Politicians expected to have the knowledge of technocrats. The EP was the driving force behind increasing the politicisation of the Commission, mostly through the Spitzenkandidaten process. With a more political Commission those inside will ultimately be more politicised, as will decision making. Nearly all the candidates were politicians with little technical experience. However, the EP subjected them to a level of scrutiny which no national incoming minister would be expected to pass on a brief they had in most cases never overseen.  

At the same however, MEPs were very intolerant of any Commissioners holding as they saw it the ‘wrong’ political views meaning nominees had to tread a tightrope and try to appease a range of competing interests, e.g. promoting trade while protecting social standards, maintaining budgetary discipline while allowing for ‘flexibility’, or cutting energy costs while pursing green policies. This led to accusations of a lack of coherence on the part of some Commissioners. This confusion over the Commission’s role was largely of the EP’s own making and did set an almost impossible task for the candidates.
 

  1. Trying to force Commissioners to commit to policies ex-ante. This is simply a bad way to make policy. Sure, the candidates should outline key priorities and ideas, however, asking them whether they will or won’t pursue numerous policy proposals or will rule out certain actions over their entire five-year term was overstepping the mark. Ultimately, the proposals the Commission will take forward are the result of a combined decision with the EP and Member States and will be subject to economic and political circumstance.
  2. The EP has a legislative role in trialogue negotiations, not in these hearings. Following on from the above point, the EP did not have a right to try to restrict the policy options of the Commission ex-ante. The EP has a role in the trialogue negotiations around legislation and can influence and change Commission proposals there. It should not double up this role by trying to tie the hands of new Commissioners by forcing them to take a policy stance before they have even had a chance to get an overview of their brief.
  3. Hearings were caught up in political games. The hearings got embroiled in political games, mostly between the centre right EPP and centre left S&D. While political trade-offs and negotiations are expected, these should not have spilled over into the public hearings and hampered the assessment of the competence of Commissioners.
  4. Judging Commissioners on different and conflicting criteria. It is also obvious that there was no clear consensus on what basis to judge Commissioners. Some were opposed on the basis of political allegiances, some on the basis of their nationality and some on their experience/knowledge (or a mix of the above). This picking and choosing of criteria once again undermined the process and made it impossible for the Commissioners to know on what level they were being assessed. This led to attempts to try to please everyone further worsening the scrutiny process.

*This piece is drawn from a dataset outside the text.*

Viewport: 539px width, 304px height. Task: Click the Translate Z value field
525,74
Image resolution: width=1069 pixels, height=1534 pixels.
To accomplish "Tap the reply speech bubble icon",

 The Commission has always been about a balance between political and technical expertise – it both proposes laws and is responsible for upholding them. There are legitimate questions that can be asked about potential conflicts of interest and a basic grasp of the policy issues at hand nut the EP did hugely overstep the mark by seeking to pin down Commissioners to particular political agendas.

The Spitzenkandidaten process was all about establishing greater political control over the Commission’s agenda. The great mistake that EU leaders made over the appointment of Juncker (not talking about Juncker himself, but giving into the EP over the process) clearly had the effect of emboldening MEPs further. The Commission and the nominees  were the piggy in the middle in the increasingly fraught power battle between national governments and the EP. Throw in a large dose of intra-EP politicking and individual egos, and it was a recipe for chaos and one that is likely to further distance the EU institutions from electorates across Europe.